» DIRECTIONS FOR THIS TASK
Reproduce, from the lines below, exactly the stretch that begins at the line containing "Task: Post the link to Twitter" and ends at the line containing "The image size is (1280, 780).", both included.

» TASK DATA
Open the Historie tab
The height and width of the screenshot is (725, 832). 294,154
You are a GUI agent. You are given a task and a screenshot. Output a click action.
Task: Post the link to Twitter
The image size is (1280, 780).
* * *
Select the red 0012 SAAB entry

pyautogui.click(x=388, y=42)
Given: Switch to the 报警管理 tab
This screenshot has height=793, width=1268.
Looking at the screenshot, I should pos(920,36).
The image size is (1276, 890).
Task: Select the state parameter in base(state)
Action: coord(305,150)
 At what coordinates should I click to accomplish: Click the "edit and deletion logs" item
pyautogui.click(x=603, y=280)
...
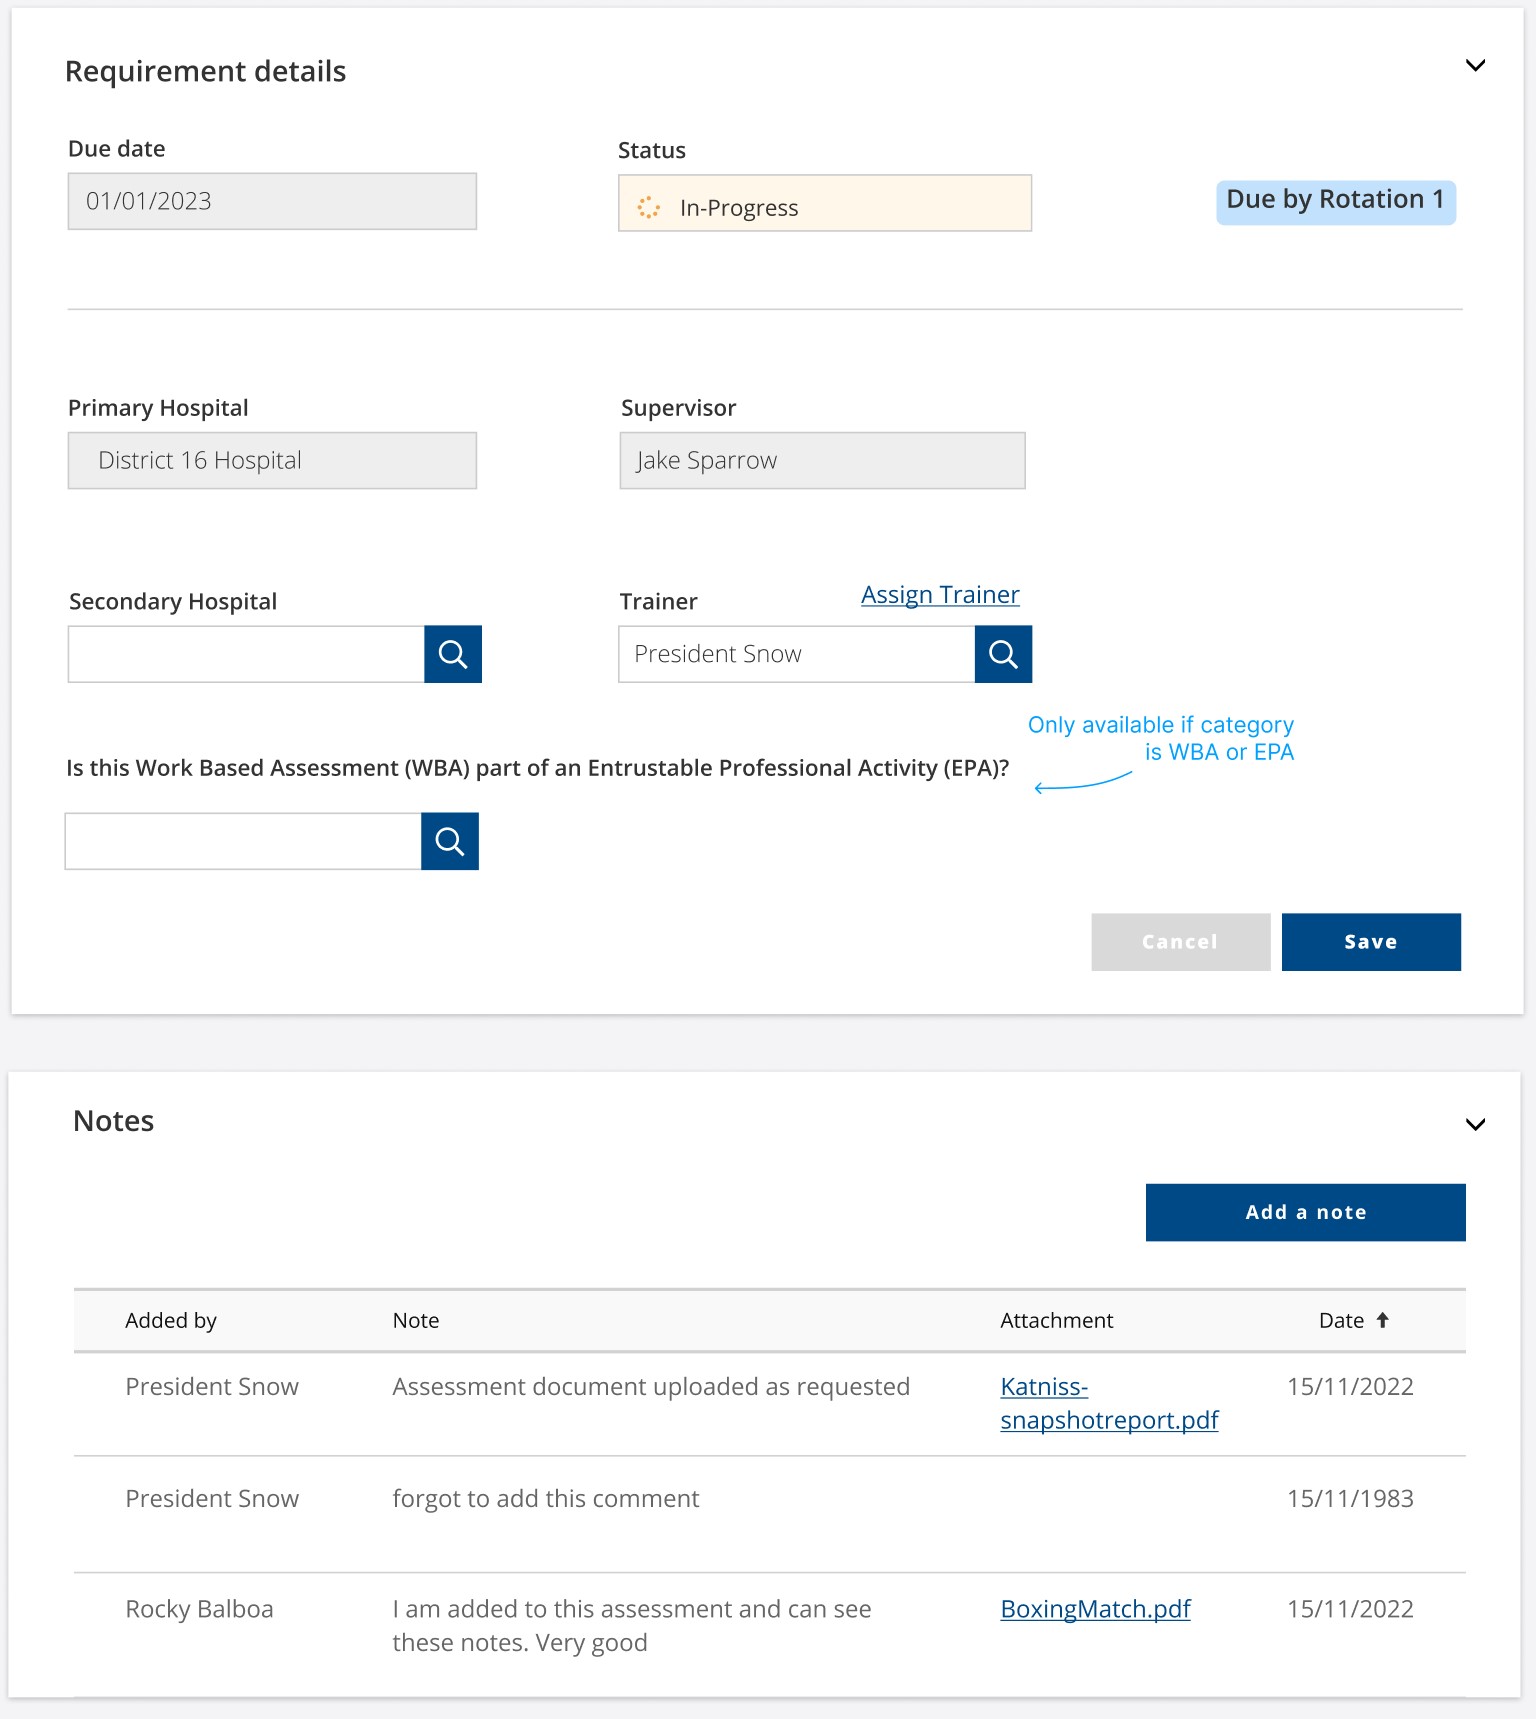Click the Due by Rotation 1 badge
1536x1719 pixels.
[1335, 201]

» EXERCISE OUTPUT
Task: Post the link to Twitter
The image size is (1280, 780).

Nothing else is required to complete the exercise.